The industrial production of cyclohexanone from cyclohexanol would benefit from a selective oxidation catalyst. Herein, Cu doping of MgCr₂O₄ supports for gold nanoparticles active in gas-phase oxidation of cyclohexanol was investigated. Mg_1-xCu_xCr₂O₄ exhibited spinel structures (x ≤ 0.25: MgCr₂O₄; x = 1: CuCr₂O₄) onto which 3–4 nm gold nanoparticles could be dispersed. Cu doping led to higher activity. During reaction, surface Cu²⁺ was reduced to Cu⁰, resulting in AuCu alloy formation. At low temperature, low-Cu-content catalysts (x ≤ 0.1) showed higher activity than high-Cu-content catalysts, likely because the AuCu alloy with highly diluted Cu was more active for the dehydrogenation step of cyclohexanol. However, Au/Mg_0.99Cu_0.01Cr₂O₄ and Au/Mg_0.9Cu_0.1Cr₂O₄ showed lower cyclohexanol conversion at high temperature than samples with high Cu content, because O₂ activation involving Cu becomes rate-limiting. Stable cyclohexanol conversion and cyclohexanone selectivity were 99.1% and 90.2% (space-time yield of 266 g_Ketone g_Au⁻¹ h⁻¹) for Au/Mg_0.25Cu_0.75Cr₂O₄ at 300 °C.
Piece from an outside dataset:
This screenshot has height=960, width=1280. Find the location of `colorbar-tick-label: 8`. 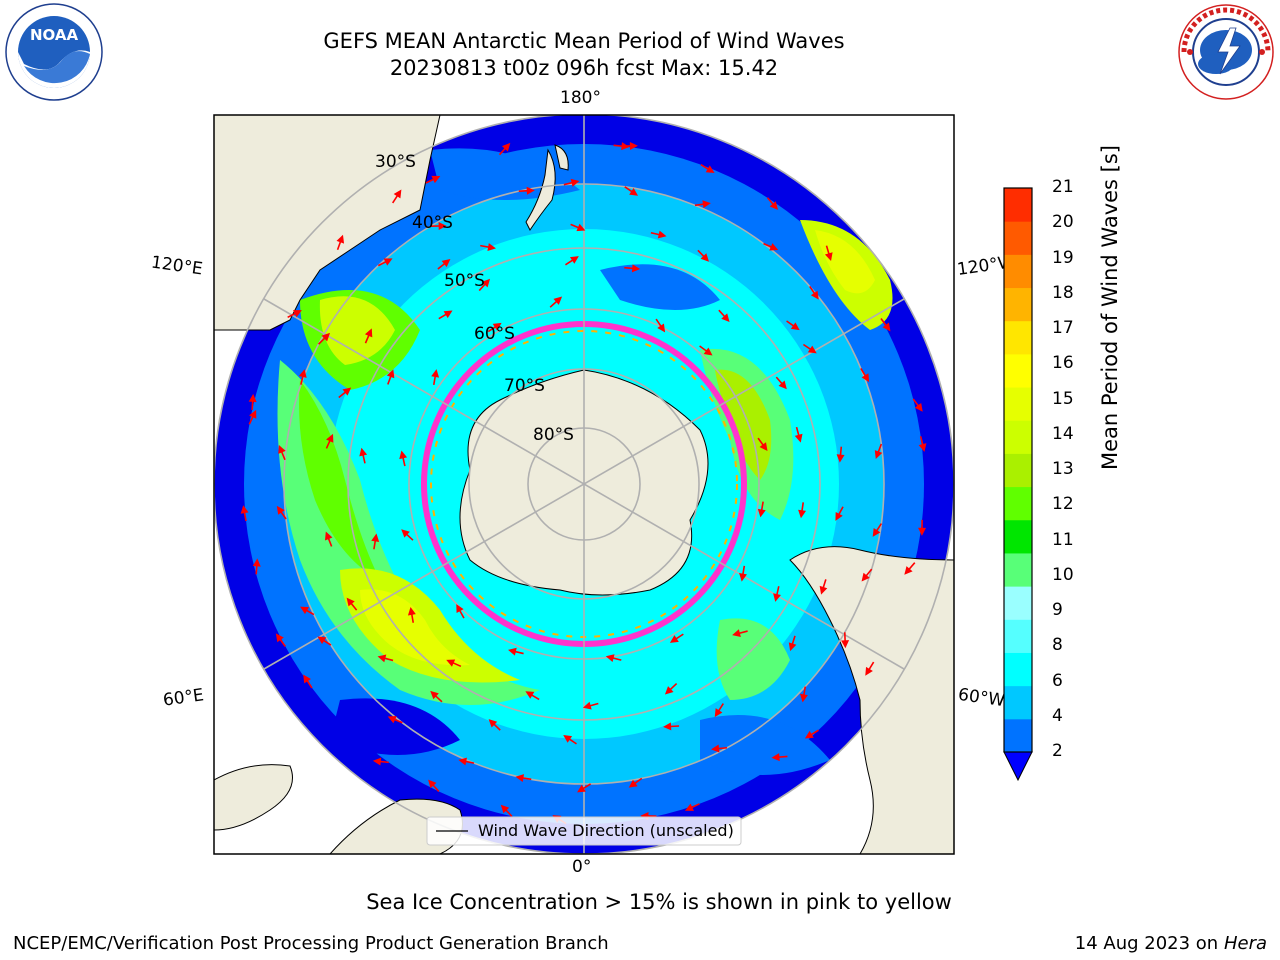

由环己醇工业生产环己酮将受益于选择性氧化催化剂。在此，研究了在环己醇的气相氧化中具有活性的金纳米颗粒的MgCr ₂ O ₄载体的Cu掺杂。毫克_1-x的Cu _X的Cr ₂ ö ₄展出尖晶石结构（X  ：≤0.25 MgCr ₂ ö ₄ ; X：铜铬= 1 ₂ ö ₄在其上3-4纳米的金纳米颗粒可分散）。铜掺杂导致更高的活性。反应期间，表面Cu ²⁺还原为Cu ⁰，从而生成Au铜合金的形成。在低温，低Cu含量催化剂（X  ≤0.1）显示出更高的活性比Cu高含量的催化剂，有可能是因为在Au Cu合金具有高度稀释的Cu是用于环己醇脱氢步骤更加活跃。但是，Au / Mg _0.99 Cu _0.01 Cr ₂ O ₄和Au / Mg _0.9 Cu _0.1 Cr ₂ O ₄在高温下的环己醇转化率比高Cu含量的样品低，这是因为涉及Cu的O ₂活化成为速率限制。稳定的环己醇转化率和环己酮选择性分别为99.1％和90.2％（时空产率266 gAu / Mg _0.25 Cu _0.75 Cr ₂ O _4的酮 g _Au ^-1  h ^-1）在300°C下。